# Blasc und Cosmos



## Ludoc (24. April 2005)

Hi,
nach längerem Suchen habe ich nun endlich gefunden warum ich nicht erscheine in der Statistik.

Wenn ich über cosmos starte werden die addondaten von blasc aus dem ordner gelöscht.
Wenn ich über WoW starte muß ich veraltete addons aktivieren, sonst geht es auch nicht. 
Warum ist das so und wie kann ich das ändern ?


----------



## Zubr (25. April 2005)

mach in dem Ordner AddOns einen neuen Ordner namens BLASCProfiler.nopatch , dan wird Cosmos das Ordner BLASCProfiler nicht mehr verändern und du kannst Cosmos weiter updaten.


----------



## Ludoc (25. April 2005)

stimmt, nun leert cosmos den ordner nicht mehr, aber er hat blasc auch nicht gestartet, es steht in der addonliste  nun nicht mehr drin


----------



## Regnor (26. April 2005)

wir kennen dieses problem, das cosmos den blasc addon ordner löscht.
aus diesem Grund überprüft BLASC beim start ob es den richtigen BLASC Ordner samt Dateien gibt. Wenn nicht legt BLASC diesen Ordner neu an und erzeugt die entsprechenden Dateien auch neu. 

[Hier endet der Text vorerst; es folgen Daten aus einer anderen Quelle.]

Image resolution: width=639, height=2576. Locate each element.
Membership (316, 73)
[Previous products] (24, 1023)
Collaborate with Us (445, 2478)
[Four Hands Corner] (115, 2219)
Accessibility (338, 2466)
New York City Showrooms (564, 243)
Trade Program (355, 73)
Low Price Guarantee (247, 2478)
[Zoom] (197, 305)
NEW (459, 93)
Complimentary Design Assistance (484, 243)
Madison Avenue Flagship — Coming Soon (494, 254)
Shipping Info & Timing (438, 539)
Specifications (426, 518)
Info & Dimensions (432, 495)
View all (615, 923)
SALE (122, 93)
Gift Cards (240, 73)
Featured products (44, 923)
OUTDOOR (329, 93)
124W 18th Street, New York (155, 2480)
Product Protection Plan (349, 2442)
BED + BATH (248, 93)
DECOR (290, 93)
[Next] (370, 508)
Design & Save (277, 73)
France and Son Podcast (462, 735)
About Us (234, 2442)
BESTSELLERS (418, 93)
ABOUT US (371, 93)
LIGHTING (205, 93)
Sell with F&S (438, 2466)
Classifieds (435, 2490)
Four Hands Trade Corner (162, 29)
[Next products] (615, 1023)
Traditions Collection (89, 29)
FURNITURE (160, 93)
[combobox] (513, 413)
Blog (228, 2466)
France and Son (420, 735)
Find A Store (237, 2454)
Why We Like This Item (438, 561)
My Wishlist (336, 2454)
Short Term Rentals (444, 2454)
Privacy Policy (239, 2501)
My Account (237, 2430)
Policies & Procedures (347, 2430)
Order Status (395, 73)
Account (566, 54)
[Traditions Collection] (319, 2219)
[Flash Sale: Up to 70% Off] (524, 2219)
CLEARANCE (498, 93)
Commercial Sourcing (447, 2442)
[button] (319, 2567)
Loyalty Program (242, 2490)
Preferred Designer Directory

Bisher werden dazu die Dateien aus dem BLASC/tmp Ordner verwendet. Mit der neuen Autoupdatefunktion (die sich zur Zeit intern in der Testphase befindet) solltet ihr dann immer die richtigen und aktuellesten Dateien haben (ohne bei jedem Update BLASC neu installieren zu müssen).


----------